#tcpdive - A TCP performance profiling tool
Over the last decade, network conditions have changed a lot due to the rapid evolvement and popularity of some technologies such as Mobile Networking(2G/3G/4G/WiFi), Cloud Computing and etc. However, as the most commonly used transport layer protocol, TCP is not designed to deal with such complicated scenarios. As a result, some companies have been optimizing TCP to achieve a better user experience.
However, when it comes to TCP performance optimization, we may be disappointed to find that there are few suited tools available. Utilities such as tcpdump, netstat and ss are not focused on TCP protocol itself. They can provide few performance information about TCP internals.
For the reasons mentioned above, we decided to develop tcpdive - a TCP performance profiling tool. Tcpdive is designed to provide an insight into TCP, by monitoring and analysing mass data collected from a running linux kernel. Based on systemtap, tcpdive requires no kernel modifications, which makes it easy to deploy and friendly to use.
Compared to existing tools, tcpdive has some advantages:
- Far more peformance information of TCP internals.
- Quantitatively evaluate the improvement of TCP performance.
- Describe the processing of HTTP in TCP layer, which is independent of HTTP Apps.
- Easy to deploy and friendly to use.
Tcpdive has been deployed in the production environment of SINA to:
- Accelerate the improvement of service quality for Weibo image.
- Accelerate the improvement of service quality for Weibo video.

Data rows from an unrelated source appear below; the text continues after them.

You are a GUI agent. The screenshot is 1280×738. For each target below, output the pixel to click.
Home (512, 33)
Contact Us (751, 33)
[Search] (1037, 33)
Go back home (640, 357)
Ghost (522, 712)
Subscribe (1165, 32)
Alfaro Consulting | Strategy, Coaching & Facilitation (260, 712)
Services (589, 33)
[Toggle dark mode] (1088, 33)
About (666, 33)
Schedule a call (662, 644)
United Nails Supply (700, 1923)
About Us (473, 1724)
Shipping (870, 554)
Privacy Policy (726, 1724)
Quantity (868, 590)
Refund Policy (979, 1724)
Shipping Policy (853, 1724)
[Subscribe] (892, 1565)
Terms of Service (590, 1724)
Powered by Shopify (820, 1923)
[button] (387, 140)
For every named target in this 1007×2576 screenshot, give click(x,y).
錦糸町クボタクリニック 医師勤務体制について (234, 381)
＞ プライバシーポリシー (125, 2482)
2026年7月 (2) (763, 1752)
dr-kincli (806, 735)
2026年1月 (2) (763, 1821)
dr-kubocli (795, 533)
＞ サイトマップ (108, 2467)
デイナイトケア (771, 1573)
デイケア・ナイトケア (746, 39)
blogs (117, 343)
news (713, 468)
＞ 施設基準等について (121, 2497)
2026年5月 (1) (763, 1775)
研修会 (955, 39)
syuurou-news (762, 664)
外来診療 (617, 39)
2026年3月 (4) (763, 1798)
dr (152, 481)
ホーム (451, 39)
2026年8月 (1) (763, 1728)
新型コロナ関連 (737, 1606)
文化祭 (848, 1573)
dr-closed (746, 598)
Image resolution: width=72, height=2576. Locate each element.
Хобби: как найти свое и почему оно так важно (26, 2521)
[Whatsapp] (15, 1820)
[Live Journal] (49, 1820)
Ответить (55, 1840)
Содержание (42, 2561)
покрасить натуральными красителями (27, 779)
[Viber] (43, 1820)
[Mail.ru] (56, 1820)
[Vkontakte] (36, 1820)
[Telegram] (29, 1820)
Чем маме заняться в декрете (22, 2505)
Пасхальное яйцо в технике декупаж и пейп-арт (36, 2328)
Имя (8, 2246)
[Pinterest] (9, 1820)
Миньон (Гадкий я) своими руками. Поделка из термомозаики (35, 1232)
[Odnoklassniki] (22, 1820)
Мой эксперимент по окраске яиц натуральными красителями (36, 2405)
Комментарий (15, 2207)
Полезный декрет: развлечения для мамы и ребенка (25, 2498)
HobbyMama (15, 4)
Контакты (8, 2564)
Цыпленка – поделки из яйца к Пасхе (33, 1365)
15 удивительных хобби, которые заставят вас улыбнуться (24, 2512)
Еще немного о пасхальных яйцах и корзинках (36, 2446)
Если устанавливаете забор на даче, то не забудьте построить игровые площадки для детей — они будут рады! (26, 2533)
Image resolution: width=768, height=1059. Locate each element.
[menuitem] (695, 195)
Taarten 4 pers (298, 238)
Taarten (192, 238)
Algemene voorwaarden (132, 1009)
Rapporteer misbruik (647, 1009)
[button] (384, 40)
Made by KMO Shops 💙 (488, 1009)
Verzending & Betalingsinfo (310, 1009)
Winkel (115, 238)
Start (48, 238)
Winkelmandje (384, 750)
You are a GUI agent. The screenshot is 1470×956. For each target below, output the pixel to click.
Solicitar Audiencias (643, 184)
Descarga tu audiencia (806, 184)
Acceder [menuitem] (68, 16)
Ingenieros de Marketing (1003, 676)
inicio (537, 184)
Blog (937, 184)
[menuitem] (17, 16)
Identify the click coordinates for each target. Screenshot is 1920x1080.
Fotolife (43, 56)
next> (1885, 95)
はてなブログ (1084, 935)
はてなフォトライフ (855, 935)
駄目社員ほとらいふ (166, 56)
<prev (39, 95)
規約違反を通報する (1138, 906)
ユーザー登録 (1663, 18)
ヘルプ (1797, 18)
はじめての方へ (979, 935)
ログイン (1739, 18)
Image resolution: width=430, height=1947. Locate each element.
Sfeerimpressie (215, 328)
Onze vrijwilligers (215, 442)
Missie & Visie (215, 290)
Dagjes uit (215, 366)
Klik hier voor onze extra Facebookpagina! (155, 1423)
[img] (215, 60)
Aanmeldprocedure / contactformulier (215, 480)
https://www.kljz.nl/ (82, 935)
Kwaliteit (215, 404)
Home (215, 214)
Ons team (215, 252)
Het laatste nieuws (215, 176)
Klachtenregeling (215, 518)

- Compare the performance of TCP in wired and wireless networks.
- Characterise TCP traffic of different applications.
Performance indicators listed below are used to describe a TCP connection's transmission.
For the meaning of each performance indicator, please refer to TRANSMISSION.
TCP uses two primary mechanisms to detect and recover from losses.
- Fast retransmit, triggered by dupacks
- Timeout, triggered by timer
First is Fast retransmit, where TCP performs a retransmission of the missing segment after receiving a certain number of duplicate ACKs. As a fall back, whenever fast retransmit is unsuccessful or when a sender does not receive enough duplicate ACKs, TCP uses the second mechanism where it waits for a duration of RTO before deducing that a segment is lost and then performs retransmission.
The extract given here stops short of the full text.